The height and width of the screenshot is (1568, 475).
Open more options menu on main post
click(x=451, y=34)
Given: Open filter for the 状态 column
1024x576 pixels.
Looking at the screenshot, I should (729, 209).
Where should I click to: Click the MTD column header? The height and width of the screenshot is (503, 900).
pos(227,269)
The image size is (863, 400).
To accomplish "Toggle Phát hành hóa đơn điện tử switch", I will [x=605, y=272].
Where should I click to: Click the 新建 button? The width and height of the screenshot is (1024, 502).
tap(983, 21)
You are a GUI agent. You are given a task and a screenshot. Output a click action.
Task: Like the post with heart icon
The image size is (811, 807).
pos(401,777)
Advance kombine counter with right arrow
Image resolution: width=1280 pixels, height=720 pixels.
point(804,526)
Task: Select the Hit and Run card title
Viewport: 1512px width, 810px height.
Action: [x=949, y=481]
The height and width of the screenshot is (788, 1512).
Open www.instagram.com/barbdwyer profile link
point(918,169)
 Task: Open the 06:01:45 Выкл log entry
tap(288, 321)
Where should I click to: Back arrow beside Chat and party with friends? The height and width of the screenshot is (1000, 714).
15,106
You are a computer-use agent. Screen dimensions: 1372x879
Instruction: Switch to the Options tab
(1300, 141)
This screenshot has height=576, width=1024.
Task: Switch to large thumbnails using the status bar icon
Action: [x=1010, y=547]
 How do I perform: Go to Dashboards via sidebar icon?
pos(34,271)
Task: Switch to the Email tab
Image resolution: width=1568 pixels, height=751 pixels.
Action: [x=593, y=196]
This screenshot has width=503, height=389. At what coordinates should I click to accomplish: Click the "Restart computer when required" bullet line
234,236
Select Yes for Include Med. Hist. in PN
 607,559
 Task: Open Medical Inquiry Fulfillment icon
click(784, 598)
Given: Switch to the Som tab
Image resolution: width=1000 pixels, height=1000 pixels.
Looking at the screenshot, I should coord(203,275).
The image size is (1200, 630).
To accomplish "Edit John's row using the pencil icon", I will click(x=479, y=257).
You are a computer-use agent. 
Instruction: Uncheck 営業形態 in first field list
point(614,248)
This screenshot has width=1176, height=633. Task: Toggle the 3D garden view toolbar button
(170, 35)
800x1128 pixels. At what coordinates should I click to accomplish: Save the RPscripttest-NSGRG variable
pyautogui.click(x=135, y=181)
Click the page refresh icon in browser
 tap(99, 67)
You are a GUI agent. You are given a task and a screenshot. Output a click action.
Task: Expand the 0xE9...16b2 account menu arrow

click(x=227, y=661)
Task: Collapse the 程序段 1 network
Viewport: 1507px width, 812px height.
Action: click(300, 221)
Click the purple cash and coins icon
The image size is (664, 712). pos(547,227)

§ §

- _PROBLEM TO SOLVE_
All of the lines above that carry the string "agent" need to be found and copied.

- _ANSWER FOR THE TASK_
You are a GUI agent. You are given a task and a screenshot. Output a click action.
You are a computer-use agent. Screen dimensions: 1372x879
You are a computer-use agent. 
You are a GUI agent. You are given a task and a screenshot. Output a click action.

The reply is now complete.